__Stored data__.
###

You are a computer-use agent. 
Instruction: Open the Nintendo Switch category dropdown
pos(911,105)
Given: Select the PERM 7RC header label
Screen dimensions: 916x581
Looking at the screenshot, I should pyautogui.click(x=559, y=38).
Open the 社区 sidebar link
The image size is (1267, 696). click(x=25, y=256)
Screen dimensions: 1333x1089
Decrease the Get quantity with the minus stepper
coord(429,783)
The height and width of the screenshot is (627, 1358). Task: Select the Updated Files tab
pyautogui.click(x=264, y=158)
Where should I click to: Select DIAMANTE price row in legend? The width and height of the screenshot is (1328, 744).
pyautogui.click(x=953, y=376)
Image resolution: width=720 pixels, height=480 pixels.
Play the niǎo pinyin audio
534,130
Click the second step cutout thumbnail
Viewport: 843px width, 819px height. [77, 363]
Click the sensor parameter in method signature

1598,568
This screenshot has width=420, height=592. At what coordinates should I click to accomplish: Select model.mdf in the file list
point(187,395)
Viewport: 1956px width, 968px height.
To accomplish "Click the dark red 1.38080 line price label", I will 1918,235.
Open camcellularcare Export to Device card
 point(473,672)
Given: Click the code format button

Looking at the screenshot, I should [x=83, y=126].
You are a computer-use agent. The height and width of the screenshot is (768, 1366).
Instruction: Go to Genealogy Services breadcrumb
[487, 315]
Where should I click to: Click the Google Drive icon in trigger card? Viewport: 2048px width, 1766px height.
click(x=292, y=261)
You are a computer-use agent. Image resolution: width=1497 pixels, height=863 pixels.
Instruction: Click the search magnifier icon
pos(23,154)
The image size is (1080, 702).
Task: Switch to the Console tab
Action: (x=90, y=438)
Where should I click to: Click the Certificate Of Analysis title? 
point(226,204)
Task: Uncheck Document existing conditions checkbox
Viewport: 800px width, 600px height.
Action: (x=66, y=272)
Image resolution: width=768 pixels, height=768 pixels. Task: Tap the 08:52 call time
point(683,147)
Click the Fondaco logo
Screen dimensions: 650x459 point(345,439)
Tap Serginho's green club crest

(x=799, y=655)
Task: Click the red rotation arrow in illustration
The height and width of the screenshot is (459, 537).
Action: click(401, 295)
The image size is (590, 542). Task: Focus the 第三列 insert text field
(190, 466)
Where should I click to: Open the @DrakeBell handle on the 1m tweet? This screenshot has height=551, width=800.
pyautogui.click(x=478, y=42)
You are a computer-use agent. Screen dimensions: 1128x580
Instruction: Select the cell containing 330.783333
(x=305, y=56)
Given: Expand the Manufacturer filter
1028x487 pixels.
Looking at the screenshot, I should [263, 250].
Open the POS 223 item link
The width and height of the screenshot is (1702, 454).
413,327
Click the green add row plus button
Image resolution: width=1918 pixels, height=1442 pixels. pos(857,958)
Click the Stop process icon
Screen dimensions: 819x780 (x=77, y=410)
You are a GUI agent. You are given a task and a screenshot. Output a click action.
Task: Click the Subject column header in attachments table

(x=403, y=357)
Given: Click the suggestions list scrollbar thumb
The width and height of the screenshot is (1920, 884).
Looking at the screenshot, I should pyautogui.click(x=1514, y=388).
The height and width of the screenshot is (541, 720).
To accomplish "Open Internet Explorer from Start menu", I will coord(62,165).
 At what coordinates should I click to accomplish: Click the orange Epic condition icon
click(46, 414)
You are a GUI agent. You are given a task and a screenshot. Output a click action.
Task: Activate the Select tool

###

__Work to be completed__. Search the entries for the word "will". Copy every line where it occurs.

__Exercise answer__.
To accomplish "Click the dark red 1.38080 line price label", I will 1918,235.
To accomplish "Open Internet Explorer from Start menu", I will coord(62,165).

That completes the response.